┌────────
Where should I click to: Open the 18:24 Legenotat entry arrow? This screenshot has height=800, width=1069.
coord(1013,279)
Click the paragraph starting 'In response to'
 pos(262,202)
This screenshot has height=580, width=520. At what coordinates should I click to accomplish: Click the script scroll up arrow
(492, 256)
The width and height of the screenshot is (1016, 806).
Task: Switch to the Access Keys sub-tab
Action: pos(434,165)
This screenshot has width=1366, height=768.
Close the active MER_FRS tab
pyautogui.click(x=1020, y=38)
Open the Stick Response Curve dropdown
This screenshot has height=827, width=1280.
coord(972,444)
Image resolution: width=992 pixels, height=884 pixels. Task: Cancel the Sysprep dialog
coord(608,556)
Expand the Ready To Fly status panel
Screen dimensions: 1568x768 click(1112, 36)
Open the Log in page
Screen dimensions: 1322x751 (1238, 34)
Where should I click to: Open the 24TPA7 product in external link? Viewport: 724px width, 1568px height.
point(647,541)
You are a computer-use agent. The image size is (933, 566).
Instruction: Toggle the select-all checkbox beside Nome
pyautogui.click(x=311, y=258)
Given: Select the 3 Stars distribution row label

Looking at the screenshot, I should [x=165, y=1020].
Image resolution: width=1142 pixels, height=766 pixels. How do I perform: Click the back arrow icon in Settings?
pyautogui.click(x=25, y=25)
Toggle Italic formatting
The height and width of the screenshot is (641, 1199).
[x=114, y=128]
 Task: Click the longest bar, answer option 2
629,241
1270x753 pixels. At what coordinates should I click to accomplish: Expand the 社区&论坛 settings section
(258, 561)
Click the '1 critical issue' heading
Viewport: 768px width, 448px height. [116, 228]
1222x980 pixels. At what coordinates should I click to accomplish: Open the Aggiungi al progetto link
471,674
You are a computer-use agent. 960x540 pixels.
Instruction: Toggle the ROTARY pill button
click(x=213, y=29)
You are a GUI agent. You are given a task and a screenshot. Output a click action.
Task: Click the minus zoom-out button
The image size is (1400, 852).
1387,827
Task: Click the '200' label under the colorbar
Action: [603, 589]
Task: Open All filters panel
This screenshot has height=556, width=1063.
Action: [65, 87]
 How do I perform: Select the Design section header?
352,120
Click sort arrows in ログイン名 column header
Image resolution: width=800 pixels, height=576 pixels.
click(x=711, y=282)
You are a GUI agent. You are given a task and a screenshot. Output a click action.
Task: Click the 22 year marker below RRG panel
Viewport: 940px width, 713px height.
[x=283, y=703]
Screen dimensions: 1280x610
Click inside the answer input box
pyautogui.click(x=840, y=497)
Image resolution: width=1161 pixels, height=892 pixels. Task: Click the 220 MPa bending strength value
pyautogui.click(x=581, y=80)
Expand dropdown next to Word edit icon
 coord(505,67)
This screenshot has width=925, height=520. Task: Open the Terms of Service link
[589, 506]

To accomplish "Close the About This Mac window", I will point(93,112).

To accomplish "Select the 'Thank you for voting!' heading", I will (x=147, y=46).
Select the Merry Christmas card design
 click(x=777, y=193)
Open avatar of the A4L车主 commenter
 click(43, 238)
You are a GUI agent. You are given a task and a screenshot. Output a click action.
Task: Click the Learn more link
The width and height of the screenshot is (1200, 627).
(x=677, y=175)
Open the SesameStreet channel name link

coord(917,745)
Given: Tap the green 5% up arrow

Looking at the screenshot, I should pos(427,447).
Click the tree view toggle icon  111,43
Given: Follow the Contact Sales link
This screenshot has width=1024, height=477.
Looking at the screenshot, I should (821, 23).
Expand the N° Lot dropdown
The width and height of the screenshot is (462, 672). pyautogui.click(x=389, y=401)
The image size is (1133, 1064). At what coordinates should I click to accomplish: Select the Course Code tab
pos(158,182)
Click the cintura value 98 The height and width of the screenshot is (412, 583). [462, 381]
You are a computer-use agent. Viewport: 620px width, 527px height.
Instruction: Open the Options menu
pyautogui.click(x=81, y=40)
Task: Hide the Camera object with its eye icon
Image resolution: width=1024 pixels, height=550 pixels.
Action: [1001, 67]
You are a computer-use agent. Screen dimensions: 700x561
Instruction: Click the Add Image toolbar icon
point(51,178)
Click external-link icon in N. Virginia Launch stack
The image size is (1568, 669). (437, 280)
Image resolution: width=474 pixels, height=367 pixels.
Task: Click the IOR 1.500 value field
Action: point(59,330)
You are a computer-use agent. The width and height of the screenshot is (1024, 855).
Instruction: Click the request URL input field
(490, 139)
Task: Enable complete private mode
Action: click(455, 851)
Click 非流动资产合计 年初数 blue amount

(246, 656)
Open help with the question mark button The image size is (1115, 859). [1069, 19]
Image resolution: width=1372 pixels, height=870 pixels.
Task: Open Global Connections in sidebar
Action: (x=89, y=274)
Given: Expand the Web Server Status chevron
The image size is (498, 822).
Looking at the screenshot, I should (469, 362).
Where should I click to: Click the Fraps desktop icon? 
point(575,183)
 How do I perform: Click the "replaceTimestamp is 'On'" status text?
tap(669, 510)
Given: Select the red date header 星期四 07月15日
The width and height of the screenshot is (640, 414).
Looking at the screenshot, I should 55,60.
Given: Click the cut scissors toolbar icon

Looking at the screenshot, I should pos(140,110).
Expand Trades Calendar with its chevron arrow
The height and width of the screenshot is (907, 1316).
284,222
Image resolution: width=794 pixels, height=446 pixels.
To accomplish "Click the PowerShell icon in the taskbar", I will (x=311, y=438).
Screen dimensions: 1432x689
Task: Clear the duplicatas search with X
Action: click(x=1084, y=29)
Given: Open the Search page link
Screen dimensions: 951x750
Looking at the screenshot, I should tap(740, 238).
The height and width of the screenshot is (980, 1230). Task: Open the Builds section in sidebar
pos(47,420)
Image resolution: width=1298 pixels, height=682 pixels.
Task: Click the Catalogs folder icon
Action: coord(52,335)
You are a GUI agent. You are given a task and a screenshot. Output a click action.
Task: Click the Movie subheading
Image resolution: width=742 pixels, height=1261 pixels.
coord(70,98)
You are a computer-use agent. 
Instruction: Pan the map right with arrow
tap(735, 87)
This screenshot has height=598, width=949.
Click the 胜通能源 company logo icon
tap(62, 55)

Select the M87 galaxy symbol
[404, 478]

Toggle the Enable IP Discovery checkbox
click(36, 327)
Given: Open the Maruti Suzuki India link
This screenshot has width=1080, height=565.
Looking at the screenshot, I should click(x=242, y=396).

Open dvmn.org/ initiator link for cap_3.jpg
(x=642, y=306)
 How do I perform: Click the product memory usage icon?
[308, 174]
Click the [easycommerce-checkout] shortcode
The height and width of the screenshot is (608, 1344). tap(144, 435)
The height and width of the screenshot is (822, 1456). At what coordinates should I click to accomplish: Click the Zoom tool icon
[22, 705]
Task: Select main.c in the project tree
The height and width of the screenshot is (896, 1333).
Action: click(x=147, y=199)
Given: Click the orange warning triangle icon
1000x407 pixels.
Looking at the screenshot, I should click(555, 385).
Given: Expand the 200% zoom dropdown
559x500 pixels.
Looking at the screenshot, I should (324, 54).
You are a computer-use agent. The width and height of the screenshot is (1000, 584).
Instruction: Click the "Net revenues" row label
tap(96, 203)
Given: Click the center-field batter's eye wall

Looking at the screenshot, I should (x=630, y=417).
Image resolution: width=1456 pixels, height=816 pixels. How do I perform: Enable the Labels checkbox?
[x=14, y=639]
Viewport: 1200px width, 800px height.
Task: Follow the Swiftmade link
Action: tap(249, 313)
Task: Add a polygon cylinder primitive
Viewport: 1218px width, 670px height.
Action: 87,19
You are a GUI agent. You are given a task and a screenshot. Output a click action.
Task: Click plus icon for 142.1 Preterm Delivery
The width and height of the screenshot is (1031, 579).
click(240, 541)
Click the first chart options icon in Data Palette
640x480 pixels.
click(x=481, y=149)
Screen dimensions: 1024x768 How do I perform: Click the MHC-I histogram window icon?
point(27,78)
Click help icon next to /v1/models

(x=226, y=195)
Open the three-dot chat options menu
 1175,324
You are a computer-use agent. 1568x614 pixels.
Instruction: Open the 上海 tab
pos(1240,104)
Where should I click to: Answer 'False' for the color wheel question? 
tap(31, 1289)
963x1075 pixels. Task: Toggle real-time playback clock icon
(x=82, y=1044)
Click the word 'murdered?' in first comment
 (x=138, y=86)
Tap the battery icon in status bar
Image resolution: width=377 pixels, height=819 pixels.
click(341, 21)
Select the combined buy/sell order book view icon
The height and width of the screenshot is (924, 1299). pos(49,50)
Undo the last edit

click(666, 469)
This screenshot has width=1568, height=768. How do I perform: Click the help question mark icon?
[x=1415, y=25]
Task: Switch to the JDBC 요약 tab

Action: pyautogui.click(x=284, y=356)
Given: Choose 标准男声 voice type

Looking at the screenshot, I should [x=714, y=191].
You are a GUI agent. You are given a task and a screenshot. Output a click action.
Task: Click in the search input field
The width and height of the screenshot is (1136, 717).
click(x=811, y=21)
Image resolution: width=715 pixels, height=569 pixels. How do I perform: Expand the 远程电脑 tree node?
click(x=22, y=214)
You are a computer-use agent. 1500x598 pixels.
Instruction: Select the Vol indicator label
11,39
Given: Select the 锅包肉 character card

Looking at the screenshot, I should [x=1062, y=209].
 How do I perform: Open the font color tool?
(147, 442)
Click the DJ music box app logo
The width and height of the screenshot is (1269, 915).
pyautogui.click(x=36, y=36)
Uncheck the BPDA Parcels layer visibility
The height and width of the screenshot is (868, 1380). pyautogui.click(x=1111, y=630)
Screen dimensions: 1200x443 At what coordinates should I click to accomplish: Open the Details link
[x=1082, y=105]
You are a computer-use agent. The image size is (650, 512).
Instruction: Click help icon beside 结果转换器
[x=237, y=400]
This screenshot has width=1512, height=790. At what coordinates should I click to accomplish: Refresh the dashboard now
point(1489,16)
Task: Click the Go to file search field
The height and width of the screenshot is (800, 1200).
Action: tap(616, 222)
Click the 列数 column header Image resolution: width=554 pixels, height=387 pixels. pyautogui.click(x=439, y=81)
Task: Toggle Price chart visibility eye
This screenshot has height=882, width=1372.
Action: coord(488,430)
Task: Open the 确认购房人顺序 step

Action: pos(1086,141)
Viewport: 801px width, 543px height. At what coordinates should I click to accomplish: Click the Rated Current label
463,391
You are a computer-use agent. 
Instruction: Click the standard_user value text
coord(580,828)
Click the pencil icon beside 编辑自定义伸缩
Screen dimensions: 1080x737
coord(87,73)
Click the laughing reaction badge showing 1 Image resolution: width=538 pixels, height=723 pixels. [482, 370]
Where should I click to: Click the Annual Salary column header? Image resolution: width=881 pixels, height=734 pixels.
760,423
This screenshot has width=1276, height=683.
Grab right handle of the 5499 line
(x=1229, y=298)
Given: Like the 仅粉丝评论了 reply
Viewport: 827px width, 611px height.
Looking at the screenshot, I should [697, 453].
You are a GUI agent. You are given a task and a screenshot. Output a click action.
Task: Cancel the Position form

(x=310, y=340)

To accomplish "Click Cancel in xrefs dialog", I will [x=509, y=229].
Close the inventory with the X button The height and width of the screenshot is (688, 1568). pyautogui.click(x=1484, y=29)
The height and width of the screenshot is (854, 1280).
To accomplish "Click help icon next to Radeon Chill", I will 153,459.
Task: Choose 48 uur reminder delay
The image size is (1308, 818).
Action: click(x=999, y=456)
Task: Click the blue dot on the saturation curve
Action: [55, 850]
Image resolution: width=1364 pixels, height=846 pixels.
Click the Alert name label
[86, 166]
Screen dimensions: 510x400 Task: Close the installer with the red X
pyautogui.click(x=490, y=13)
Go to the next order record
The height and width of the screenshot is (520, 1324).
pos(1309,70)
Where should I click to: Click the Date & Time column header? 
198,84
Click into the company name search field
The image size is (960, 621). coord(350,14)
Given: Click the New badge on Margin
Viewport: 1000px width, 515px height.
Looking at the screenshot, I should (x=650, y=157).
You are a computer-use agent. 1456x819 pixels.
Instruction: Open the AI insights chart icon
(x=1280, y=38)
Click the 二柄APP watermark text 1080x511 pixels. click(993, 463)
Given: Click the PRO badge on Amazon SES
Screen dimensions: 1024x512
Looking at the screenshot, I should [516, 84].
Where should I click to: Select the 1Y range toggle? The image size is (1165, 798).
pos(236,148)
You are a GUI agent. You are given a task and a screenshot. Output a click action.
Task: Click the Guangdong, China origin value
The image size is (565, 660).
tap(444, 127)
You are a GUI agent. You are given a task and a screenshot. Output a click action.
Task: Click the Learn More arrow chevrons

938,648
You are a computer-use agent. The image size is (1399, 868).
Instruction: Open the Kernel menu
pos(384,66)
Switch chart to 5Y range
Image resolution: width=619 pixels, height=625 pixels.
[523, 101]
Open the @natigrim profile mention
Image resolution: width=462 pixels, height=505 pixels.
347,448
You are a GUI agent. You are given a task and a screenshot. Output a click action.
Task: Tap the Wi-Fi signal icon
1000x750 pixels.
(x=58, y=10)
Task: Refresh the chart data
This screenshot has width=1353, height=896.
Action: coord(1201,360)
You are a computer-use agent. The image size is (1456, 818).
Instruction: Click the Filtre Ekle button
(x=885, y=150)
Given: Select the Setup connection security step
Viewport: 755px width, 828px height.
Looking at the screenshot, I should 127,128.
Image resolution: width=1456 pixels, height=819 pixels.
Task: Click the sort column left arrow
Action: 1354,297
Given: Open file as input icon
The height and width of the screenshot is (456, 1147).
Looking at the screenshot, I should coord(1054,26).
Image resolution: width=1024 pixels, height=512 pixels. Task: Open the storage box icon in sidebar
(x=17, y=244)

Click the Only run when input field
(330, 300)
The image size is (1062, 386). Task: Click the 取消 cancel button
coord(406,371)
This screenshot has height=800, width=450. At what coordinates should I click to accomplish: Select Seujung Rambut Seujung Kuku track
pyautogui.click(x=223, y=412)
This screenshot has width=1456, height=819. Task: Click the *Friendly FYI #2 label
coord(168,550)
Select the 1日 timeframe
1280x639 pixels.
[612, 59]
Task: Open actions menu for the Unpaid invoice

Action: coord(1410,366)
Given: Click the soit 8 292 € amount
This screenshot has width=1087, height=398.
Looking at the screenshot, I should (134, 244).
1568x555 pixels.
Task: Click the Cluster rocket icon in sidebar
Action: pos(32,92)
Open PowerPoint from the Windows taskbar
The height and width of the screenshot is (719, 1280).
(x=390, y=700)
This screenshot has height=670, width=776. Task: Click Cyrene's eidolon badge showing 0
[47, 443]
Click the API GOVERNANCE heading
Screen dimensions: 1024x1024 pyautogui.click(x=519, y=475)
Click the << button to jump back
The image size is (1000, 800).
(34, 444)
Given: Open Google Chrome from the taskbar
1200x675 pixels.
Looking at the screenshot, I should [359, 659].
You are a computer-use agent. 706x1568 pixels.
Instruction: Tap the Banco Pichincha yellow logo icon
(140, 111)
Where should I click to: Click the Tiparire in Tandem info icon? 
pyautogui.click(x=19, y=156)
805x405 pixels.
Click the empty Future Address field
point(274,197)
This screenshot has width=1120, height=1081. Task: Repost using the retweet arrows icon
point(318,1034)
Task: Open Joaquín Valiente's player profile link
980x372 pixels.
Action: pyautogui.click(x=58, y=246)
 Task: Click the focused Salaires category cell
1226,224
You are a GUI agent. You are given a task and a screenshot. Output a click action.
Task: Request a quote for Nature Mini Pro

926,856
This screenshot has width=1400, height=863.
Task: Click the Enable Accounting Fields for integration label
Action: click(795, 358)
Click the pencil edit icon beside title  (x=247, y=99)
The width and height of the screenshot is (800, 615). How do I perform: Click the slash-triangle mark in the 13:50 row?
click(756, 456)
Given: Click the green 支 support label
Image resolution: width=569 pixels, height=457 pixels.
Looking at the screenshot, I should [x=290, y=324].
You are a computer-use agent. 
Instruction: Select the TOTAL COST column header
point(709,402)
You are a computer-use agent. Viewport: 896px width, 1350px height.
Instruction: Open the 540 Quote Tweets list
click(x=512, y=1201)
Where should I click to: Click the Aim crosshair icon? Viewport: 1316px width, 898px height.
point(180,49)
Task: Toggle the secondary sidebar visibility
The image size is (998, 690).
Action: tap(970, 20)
└────────
◆ ASSIGNED TASK ◆
Scan the entries above for the line containing "is (1000, 584).", and copy it and all lines after it exactly, down to and including the line containing "Task: Add a polygon cylinder primitive".

◆ ANSWER BOX ◆
You are a computer-use agent. The width and height of the screenshot is (1000, 584).
Instruction: Click the "Net revenues" row label
tap(96, 203)
Given: Click the center-field batter's eye wall

Looking at the screenshot, I should (x=630, y=417).
Image resolution: width=1456 pixels, height=816 pixels. How do I perform: Enable the Labels checkbox?
[x=14, y=639]
Viewport: 1200px width, 800px height.
Task: Follow the Swiftmade link
Action: tap(249, 313)
Task: Add a polygon cylinder primitive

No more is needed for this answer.